Boston University Hillel called all musicians, magicians and every act in between to star in its first virtual, intimate talent show Thursday night on Zoom.
Moriah Schoeffer, a junior in the College of Communication, led organization efforts for the “Care Fellowship Talent Show” as part of her responsibilities as a student care fellow.
Fellows work together to support the BU Jewish community through a variety of activities and resources. As a fellow, Schoeffer said she has been planning the event since the start of the Fall semester.
“Part of my fellowship at the Hillel is basically putting on an event that’s free to people during the pandemic,” she said in an interview before the event. “We want to try to have some more inclusivity involved, so what we’re trying to do is, via Zoom, try to put on this talent show.”
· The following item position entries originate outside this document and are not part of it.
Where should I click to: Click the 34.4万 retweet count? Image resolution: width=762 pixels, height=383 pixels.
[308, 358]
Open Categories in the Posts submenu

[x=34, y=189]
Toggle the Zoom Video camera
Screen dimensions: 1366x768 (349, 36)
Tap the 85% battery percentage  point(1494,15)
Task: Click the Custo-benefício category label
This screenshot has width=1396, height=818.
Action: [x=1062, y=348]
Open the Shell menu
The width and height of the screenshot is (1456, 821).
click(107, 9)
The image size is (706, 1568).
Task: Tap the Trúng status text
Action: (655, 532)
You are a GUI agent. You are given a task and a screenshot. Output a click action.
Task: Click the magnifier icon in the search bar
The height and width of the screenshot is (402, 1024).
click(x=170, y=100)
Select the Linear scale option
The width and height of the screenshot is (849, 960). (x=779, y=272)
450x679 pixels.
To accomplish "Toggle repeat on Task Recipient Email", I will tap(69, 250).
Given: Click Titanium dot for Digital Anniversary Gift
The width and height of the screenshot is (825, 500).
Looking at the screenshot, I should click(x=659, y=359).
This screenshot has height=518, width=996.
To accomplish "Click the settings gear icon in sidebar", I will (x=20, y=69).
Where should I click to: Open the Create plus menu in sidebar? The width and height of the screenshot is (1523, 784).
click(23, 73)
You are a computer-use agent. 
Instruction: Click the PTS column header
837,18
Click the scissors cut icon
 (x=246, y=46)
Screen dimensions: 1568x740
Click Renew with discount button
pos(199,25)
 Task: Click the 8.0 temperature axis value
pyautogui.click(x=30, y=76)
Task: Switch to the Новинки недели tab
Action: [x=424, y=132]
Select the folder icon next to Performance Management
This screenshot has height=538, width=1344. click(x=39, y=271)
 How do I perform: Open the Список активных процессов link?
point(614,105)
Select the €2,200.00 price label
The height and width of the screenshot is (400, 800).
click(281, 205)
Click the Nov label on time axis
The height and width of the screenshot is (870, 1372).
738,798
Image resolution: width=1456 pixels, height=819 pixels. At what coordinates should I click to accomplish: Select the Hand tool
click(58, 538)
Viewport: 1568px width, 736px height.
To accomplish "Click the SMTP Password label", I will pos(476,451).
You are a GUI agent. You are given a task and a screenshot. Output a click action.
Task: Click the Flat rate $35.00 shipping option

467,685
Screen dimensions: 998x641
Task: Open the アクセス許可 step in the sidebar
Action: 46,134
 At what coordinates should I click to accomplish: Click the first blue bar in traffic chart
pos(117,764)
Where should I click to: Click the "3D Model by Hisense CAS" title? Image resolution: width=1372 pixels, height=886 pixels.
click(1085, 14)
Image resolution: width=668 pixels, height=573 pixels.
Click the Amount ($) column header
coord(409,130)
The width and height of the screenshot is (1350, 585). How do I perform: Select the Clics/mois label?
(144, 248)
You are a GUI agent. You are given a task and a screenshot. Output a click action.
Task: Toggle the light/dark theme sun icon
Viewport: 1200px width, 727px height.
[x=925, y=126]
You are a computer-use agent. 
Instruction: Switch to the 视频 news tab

Caila Katz, the sole singer of the night, sang Lady Gaga’s “Always Remember Us This Way,” from the “A Star is Born” soundtrack. Katz’s performance was unplanned, but her singing skills shone through.
“I didn’t plan on performing, actually, I just wanted to,” Katz said. “I chose that song on the spot, simply because it’s something I’ve sung before in the past, and I enjoyed singing.”
Katz, a junior in the College of Fine Arts, said she has been slightly involved in Hillel and went to the event to support the organization and a friend in the club.
She added she has been performing her whole life and hopes to continue even after her time at BU.
“I’ve been performing in some shape or form since I was very little,” Katz said. “Performance and art, art in every form, all different forms, I think that’s what I want to do long term.”
Meg Wallach, a junior at Penn State University, attended the talent show as an audience member and has known Schoeffer since they were five years old. She also participates in her own campus Hillel, but not to the same involvement as Schoeffer.
“I thought it was a really cute, clever idea to get people engaged in Hillel,” she said in an interview. “It was really fun how people could volunteer to do different talents.”
Wallach said she enjoyed Katz’s performance and how students could choose to showcase their talents in different ways.
Recruiting performers and attendees was a challenge when planning the event, Schoeffer said, because finals are approaching, and students often have other engagements in the evenings.
“We didn’t really have too big of an audience,” Schoeffer said. “That’s definitely something we can look forward to next semester if we do put on another talent show.”
However, Schoeffer said it was a positive experience to watch the show come together.
She considers her experience organizing the talent show as a small step toward her goal of entering the entertainment industry as a talent manager post-graduation.
“I’ve always been obsessed, if you will, with pop culture and entertainment business,” Schoeffer said, “and anything that surrounds around talent … is encompassing what I want to do.”